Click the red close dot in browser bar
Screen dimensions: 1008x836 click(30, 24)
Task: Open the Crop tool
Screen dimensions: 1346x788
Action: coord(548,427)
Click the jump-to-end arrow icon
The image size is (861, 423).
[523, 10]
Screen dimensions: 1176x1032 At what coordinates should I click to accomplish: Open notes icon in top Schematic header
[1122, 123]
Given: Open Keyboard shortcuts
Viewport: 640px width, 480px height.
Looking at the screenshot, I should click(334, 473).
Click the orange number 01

**PROBLEM TO WORK ON**
Transcribe the records above in full, exactly as they stand.

**RESULT OF THE EXERCISE**
Click the red close dot in browser bar
Screen dimensions: 1008x836 click(30, 24)
Task: Open the Crop tool
Screen dimensions: 1346x788
Action: coord(548,427)
Click the jump-to-end arrow icon
The image size is (861, 423).
[523, 10]
Screen dimensions: 1176x1032 At what coordinates should I click to accomplish: Open notes icon in top Schematic header
[1122, 123]
Given: Open Keyboard shortcuts
Viewport: 640px width, 480px height.
Looking at the screenshot, I should click(334, 473).
Click the orange number 01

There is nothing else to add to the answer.